EXERCISE INPUTS: Begin

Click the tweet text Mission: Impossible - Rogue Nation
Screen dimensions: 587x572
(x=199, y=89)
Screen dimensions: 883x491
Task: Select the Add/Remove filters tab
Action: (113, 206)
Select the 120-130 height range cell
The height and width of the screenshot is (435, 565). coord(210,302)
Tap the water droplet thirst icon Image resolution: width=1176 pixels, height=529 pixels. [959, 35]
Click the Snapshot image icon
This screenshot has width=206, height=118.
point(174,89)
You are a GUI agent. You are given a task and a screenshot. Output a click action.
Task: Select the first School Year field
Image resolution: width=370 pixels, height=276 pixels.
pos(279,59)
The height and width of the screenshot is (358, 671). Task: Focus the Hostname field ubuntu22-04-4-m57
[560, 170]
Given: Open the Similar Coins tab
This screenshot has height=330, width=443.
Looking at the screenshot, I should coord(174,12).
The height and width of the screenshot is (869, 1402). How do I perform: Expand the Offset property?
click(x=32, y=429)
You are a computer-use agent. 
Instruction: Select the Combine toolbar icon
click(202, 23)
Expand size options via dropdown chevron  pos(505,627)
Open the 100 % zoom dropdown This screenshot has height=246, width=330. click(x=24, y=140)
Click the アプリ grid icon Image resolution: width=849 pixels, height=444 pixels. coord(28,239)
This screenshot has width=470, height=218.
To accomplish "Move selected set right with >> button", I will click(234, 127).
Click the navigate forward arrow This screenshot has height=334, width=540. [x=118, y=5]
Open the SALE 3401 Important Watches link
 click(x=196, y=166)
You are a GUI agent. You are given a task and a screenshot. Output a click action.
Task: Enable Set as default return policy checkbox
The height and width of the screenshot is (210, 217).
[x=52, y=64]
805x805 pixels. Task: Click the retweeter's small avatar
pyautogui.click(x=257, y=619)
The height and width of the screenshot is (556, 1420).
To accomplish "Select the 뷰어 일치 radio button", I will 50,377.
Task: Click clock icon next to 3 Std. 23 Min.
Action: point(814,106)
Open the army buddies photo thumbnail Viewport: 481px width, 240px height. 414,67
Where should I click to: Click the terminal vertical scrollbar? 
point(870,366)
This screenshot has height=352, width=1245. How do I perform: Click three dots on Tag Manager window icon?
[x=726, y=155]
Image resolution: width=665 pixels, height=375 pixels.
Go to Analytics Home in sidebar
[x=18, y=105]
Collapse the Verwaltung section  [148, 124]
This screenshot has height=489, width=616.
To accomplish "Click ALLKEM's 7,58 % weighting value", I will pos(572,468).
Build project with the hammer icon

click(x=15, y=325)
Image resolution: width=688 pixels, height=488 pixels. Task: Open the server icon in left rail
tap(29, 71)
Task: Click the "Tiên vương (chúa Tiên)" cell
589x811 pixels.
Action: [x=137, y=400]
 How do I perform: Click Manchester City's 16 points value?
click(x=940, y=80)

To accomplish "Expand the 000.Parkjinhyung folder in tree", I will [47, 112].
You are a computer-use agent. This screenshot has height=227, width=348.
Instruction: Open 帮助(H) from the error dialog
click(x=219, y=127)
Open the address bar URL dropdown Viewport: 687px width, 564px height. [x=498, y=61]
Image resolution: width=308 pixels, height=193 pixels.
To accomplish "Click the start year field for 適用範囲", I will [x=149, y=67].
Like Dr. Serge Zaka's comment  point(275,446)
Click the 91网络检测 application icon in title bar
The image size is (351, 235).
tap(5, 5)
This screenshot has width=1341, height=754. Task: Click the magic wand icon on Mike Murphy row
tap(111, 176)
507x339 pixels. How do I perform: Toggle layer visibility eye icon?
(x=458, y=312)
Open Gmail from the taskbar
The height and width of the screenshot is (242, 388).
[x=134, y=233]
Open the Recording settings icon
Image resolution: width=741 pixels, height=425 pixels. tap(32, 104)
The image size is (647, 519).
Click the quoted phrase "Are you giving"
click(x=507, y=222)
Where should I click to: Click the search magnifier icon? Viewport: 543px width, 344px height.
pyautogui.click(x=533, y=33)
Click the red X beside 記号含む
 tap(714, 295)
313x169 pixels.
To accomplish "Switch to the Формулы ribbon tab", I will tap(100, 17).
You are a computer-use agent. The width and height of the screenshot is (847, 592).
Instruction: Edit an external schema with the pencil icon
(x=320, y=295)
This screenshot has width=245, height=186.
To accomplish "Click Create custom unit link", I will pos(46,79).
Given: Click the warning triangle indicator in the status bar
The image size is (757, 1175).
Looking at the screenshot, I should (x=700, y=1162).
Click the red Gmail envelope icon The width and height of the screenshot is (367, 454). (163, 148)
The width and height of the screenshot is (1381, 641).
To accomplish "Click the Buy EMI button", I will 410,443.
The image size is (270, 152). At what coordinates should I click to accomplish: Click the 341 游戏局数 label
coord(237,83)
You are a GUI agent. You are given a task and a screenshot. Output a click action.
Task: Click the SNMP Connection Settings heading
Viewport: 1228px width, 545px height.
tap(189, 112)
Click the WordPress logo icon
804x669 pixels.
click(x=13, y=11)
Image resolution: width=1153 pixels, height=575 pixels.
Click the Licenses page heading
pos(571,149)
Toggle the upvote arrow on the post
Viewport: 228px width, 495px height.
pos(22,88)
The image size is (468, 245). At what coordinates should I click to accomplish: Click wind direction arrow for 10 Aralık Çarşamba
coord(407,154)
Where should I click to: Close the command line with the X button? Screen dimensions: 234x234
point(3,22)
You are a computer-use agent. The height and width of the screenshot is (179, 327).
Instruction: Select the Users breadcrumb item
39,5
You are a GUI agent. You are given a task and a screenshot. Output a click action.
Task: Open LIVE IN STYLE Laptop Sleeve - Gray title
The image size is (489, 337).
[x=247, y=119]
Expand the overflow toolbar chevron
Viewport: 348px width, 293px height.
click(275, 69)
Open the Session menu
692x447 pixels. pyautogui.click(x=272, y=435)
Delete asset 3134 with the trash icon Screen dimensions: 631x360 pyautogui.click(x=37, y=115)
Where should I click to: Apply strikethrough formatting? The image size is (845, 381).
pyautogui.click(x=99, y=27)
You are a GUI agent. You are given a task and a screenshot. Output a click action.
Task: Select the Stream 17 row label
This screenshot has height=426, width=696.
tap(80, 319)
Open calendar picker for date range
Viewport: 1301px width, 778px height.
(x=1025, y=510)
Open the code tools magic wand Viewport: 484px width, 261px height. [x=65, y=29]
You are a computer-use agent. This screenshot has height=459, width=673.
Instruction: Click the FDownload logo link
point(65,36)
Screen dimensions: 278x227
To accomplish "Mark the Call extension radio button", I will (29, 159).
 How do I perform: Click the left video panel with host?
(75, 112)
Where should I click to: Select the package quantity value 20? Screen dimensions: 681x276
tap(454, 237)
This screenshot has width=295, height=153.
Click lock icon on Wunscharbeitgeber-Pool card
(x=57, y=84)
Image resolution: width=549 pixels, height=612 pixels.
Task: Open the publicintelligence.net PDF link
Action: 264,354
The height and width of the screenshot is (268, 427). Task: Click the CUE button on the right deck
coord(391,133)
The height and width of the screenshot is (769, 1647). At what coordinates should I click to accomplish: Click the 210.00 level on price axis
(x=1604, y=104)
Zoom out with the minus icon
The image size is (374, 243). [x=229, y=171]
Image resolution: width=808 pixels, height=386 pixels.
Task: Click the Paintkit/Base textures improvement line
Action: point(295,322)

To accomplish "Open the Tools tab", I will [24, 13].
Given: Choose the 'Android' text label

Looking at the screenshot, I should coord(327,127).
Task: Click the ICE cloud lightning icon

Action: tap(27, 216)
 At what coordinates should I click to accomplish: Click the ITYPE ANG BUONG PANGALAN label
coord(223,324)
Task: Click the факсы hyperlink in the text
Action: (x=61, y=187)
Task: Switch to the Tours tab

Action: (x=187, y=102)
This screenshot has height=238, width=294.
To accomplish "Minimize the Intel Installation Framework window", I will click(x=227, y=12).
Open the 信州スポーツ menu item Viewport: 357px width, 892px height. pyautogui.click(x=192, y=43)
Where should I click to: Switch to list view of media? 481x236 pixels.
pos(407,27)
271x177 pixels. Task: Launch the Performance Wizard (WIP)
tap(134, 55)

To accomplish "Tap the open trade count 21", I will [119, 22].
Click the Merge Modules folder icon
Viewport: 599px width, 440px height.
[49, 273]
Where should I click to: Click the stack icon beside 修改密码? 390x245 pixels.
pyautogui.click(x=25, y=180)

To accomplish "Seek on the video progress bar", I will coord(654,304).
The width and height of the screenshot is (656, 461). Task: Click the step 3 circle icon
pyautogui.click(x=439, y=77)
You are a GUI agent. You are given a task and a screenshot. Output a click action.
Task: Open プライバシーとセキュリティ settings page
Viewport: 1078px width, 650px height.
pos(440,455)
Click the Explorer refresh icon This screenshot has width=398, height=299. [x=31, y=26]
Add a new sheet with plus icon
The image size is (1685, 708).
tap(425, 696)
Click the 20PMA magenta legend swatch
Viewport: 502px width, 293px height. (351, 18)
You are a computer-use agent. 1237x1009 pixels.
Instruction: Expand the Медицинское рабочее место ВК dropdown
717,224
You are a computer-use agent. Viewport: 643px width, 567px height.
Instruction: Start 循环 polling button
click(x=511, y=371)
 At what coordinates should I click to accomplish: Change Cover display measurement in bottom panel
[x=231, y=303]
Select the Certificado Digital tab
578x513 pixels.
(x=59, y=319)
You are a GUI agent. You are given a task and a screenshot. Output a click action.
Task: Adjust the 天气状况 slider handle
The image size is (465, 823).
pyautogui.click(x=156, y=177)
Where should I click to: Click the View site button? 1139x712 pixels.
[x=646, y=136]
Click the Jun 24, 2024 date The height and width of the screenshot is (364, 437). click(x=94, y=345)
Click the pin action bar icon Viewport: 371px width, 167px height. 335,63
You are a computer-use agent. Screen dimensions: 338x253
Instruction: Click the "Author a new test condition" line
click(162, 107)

EXERCISE INPUTS: End

• WORK TO COMPLETE:
Using the data above, reproduce exactly the lines between those holding "The image size is (647, 519)." and "313x169 pixels.", inclusive, and no others.

• OUTPUT FOR THIS TASK:
The image size is (647, 519).
Click the quoted phrase "Are you giving"
click(x=507, y=222)
Where should I click to: Click the search magnifier icon? Viewport: 543px width, 344px height.
pyautogui.click(x=533, y=33)
Click the red X beside 記号含む
 tap(714, 295)
313x169 pixels.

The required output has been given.